The Big Rock Formation is a formation that crops out in the Tusas Mountains of northern New Mexico. Detrital zircon geochronology gives a maximum age for the formation of 1665 Mya, corresponding to the Statherian period.

==Description==
The Big Rock Formation consists of a lower conglomerate member with minor micaceous quartzite and an upper quartzite member. The conglomerate is a medium to dark gray quartz pebble metaconglomerate with minor quartzite beds, interpreted as braided alluvial deposits. The pebbles are mostly of light gray quartz but with some ferruginous chert. Pebble sizes are from 1 to 20 cm and the pebbles are systematically elongated. Crossbedding is pervasive. Flattened felsic clasts may be metamorphosed pumice. It is exposed in the central Tusas Mountains, where it is distinctive enough to be an important stratigraphic marker bed. Its thickness is typically 60 meters.

Detrital zircon geochronology yields a minimum age for the source regions of 1665 Mya, consistent with the formation being deposited in an extensional basin (the Pilar basin) opened during the transition from the Yavapai orogeny to the Mazatzal orogeny.
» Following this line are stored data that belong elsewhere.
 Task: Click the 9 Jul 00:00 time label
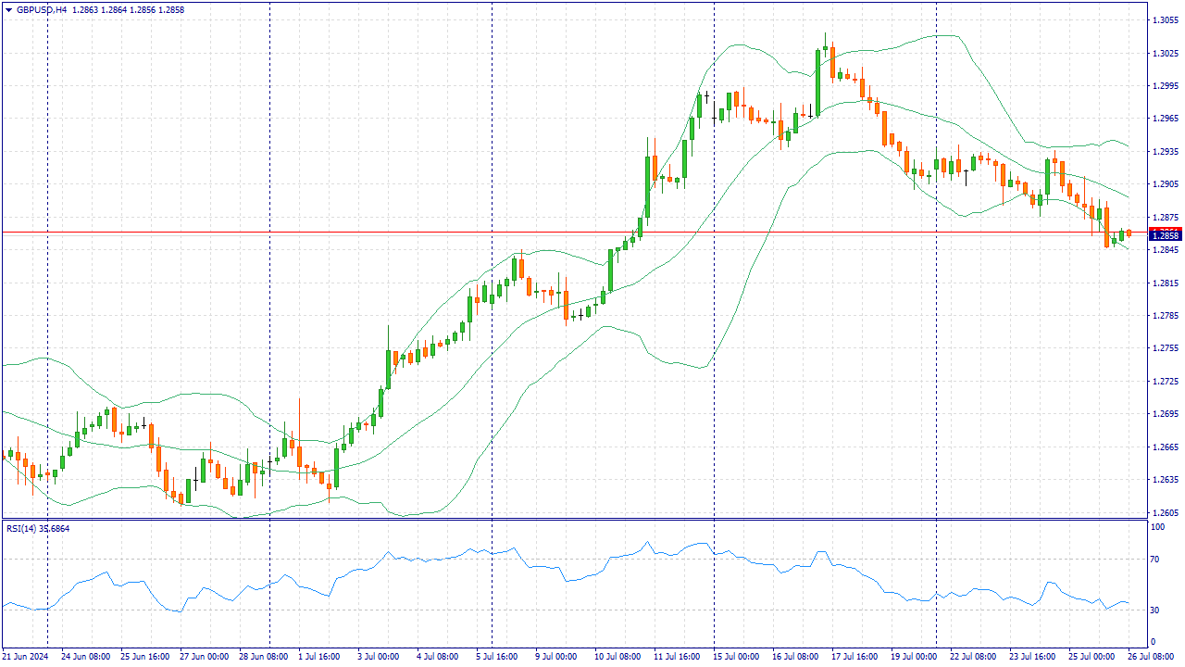pos(558,656)
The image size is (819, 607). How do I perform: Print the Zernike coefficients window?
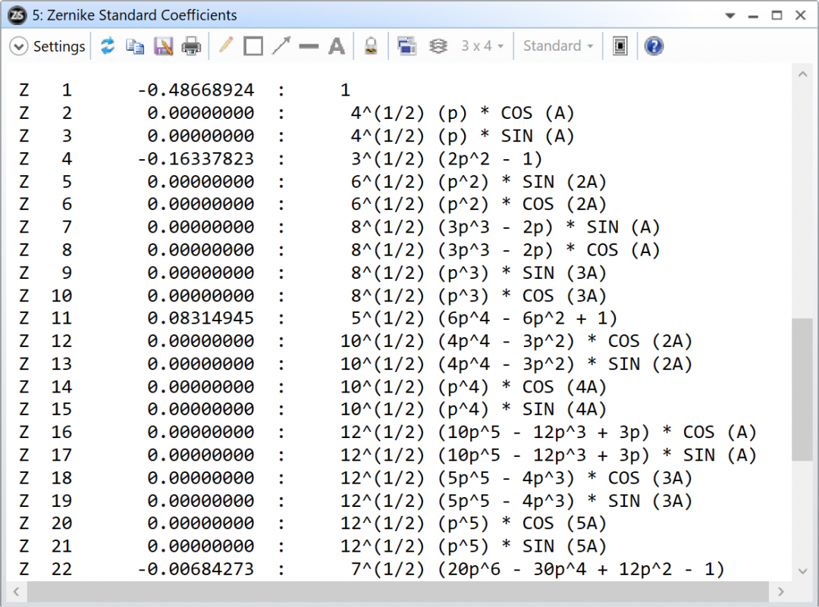click(191, 46)
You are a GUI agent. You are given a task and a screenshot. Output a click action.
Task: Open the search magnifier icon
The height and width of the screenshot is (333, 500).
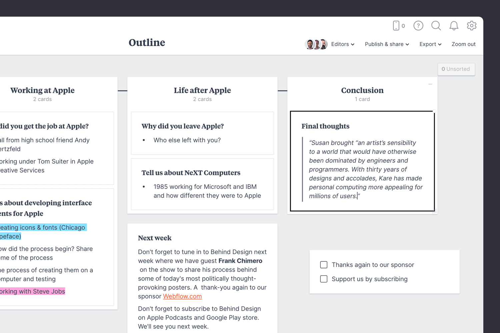(436, 25)

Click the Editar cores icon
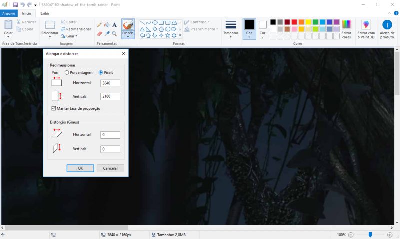[x=347, y=28]
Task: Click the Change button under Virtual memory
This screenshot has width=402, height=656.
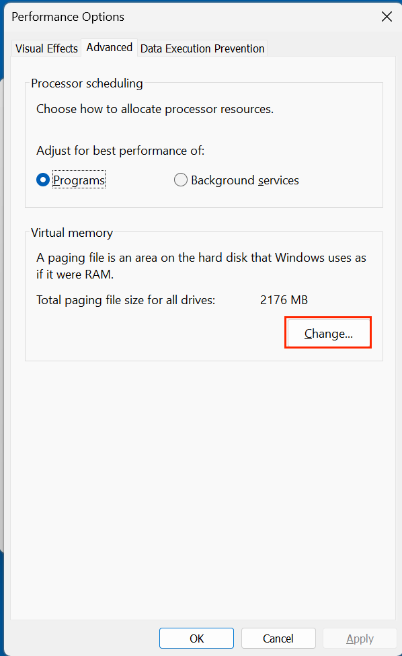Action: tap(328, 332)
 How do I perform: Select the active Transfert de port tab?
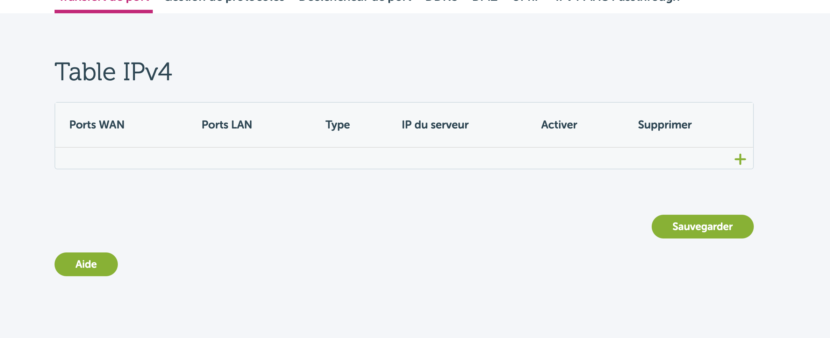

Based on clast deformation, the formation has been compressed 55 percent during folding, while being extended 10 percent parallel to the strike and 65 percent parallel to the dip. This assumes the clasts were not imbricated in the original deposit.

The Big Rock Formation lies above the undivided lower Vadito Group and below the Burned Mountain Formation. It was long thought to correlate with the Marquenas Formation, but Marquenas Quartzite has been found via detrital zircon geochronology be much younger.

The formation has been interpreted as a beach gravel or as a high-energy fluvial deposit associated with the Pilar basin of the Yavapai orogeny.

==History of investigation==
The unit was originally designated as the Big Rock conglomerate member of the Kiawa Mountain Formation by Fred Barker in 1958, during the mapping of the Las Tablas quadrangle. It was designated as a formation within the Vadito Group by Bauer and Williams in their sweeping revision of northern New Mexico Precambrian stratigraphy in 1989.